Upon hearing of Misha’s death in news reports in 2008, Cerling saw a rare chance to advance the science of isotope geology. He reached out to Hogle Zoo to get permission to extract the elephant’s molars and a tusk before she could be buried. What made the teeth so useful to Cerling and his colleagues was the veterinary record of where Misha lived over the 27-year course of her life.
As a postdoctoral researcher, Yang led the research to investigate how Misha’s tusk and teeth recorded her strontium exposures years before her death, including her relocation history. The elephant arrived in Salt Lake City in 2005 from Six Flags Discovery Kingdom in Vallejo, Calif.
“It’s a very simple movement history. She lived in one location for a decade or more, and then moved here [to Salt Lake City], and we know the date of that move,” Bowen said. “We don’t have a lot of opportunities to see these kinds of natural experiments.”
The team used laser ablation to sample material from various growth lines along the elephant’s tooth enamel and tusk, which was measured using a mass spectrometer capable of identifying the amounts of strontium isotopes they contained.
The researchers found that the innermost layer of enamel best preserves the isotope record and is the ideal place for sampling.
“We determined the strontium isotopes from the top to the bottom of the tooth in different parallel lines and those represent different times in the growth of Misha,” said geologist Diego Fernandez, who operates the U’s mass spectrometry lab. “It captured the time when Misha was moved from California to Utah.”

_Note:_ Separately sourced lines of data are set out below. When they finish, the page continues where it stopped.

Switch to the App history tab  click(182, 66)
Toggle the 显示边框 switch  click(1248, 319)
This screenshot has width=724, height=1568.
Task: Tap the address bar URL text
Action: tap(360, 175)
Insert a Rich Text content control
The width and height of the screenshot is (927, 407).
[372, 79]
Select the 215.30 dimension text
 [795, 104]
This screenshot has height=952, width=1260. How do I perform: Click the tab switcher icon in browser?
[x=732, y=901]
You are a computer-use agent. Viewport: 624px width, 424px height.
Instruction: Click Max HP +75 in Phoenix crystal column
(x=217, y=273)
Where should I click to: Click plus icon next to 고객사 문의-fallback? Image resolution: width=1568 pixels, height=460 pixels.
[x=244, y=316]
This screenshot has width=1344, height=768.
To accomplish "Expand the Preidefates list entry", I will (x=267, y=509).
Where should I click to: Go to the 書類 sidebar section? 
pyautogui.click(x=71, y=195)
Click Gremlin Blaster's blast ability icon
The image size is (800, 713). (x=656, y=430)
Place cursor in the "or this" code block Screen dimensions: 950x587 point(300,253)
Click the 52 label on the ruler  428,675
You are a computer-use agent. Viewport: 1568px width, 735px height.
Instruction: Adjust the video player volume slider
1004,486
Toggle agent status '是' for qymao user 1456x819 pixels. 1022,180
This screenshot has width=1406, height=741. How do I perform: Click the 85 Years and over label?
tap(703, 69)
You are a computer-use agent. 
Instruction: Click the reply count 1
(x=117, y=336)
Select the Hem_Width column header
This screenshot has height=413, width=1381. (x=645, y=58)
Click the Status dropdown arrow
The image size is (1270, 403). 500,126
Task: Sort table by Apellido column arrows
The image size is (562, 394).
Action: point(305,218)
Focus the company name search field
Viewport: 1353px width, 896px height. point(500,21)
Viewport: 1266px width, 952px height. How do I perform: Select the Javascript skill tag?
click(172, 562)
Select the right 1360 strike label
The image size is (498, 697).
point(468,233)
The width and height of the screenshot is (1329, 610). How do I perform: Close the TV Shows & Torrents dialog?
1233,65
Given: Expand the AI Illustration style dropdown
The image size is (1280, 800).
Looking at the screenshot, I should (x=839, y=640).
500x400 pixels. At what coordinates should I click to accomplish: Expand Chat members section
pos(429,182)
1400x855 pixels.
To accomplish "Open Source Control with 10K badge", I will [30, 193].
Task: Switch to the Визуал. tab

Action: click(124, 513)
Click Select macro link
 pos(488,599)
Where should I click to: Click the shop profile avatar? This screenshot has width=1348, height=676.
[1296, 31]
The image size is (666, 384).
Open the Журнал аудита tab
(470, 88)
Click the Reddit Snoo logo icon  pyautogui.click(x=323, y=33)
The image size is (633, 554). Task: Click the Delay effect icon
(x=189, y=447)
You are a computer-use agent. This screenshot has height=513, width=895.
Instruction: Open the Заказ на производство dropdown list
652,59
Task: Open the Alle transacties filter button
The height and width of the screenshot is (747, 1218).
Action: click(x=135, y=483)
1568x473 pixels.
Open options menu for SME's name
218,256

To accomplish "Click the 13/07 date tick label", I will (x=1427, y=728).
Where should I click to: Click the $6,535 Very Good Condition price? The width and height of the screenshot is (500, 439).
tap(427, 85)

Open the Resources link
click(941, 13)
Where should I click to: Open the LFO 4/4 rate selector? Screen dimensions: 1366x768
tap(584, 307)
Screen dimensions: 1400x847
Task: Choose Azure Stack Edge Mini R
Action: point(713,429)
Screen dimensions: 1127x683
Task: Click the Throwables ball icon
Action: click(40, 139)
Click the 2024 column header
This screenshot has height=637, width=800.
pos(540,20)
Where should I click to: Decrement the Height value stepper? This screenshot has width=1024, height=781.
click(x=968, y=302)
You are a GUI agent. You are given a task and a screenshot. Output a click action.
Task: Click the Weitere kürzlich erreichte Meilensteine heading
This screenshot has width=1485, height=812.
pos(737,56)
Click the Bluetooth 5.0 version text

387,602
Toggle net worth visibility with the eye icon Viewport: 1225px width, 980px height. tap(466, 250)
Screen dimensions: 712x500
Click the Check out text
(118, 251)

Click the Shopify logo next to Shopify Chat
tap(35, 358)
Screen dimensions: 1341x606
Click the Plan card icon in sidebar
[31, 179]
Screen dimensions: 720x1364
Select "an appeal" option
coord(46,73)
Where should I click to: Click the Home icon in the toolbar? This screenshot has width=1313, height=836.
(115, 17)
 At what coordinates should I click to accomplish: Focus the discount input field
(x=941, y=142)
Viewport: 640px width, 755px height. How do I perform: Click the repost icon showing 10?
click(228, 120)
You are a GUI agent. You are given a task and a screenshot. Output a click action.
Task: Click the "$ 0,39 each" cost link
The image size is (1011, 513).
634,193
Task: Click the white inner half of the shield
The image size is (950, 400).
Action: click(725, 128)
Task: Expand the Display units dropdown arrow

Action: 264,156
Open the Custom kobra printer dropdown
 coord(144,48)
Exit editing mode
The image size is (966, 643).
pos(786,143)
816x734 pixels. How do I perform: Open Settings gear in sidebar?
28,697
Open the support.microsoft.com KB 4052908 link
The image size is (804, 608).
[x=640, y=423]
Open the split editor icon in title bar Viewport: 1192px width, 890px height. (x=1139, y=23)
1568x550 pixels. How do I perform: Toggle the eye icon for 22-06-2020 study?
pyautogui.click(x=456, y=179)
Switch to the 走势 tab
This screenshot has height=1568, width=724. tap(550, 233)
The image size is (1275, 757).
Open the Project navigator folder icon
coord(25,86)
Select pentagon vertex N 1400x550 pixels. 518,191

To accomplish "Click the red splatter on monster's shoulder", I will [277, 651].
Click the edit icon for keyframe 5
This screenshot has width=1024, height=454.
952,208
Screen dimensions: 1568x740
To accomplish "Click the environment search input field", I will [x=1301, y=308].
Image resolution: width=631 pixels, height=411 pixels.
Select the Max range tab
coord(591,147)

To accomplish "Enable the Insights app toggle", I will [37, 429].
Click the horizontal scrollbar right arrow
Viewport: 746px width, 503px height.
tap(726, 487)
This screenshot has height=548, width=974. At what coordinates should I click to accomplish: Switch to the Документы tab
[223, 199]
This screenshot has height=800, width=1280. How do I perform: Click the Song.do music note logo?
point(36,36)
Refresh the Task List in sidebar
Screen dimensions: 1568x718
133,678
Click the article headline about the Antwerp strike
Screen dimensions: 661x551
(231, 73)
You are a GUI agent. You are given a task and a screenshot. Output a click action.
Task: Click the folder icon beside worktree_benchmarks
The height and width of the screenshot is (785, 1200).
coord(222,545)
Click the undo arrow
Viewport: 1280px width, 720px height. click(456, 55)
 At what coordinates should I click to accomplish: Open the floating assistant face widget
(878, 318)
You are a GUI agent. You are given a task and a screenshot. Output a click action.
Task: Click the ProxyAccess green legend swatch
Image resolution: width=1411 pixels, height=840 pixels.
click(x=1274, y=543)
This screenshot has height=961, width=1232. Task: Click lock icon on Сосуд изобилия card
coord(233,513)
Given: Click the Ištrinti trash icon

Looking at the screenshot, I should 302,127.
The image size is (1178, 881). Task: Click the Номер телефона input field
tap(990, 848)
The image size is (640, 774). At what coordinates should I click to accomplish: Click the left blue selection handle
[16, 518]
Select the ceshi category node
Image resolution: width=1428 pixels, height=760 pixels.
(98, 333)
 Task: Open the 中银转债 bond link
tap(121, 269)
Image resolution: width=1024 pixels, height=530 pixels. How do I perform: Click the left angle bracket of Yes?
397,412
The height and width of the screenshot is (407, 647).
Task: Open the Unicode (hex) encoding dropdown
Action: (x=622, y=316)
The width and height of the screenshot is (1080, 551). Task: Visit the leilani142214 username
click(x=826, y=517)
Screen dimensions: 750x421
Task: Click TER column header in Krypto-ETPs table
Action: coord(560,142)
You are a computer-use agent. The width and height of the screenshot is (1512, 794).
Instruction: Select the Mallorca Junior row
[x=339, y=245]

Undergraduate Katya Podkovyroff helped Fernandez refine the lab procedures for taking samples of bioapatite, the calcium material that makes up bone and enamel.
“It was in this lab where I got my first hands-on experience with scientific research, and I immediately fell in love. One of the most thrilling aspects of the job was learning that each sample carried a history, a mystery waiting to be unraveled through chemical signatures,” said Podkovyroff, now a graduate student at the University of Oregon.
“This research was both exciting and challenging: sampling ivory required extreme precision, as even minor contamination could alter results, and isotope purification is a meticulous and time-consuming process,” she continued. “The most rewarding aspect of this project was its broader implications beyond a single case study: it has applications in modern conservation efforts, with the ability to trace the origins of the illegal ivory trade.”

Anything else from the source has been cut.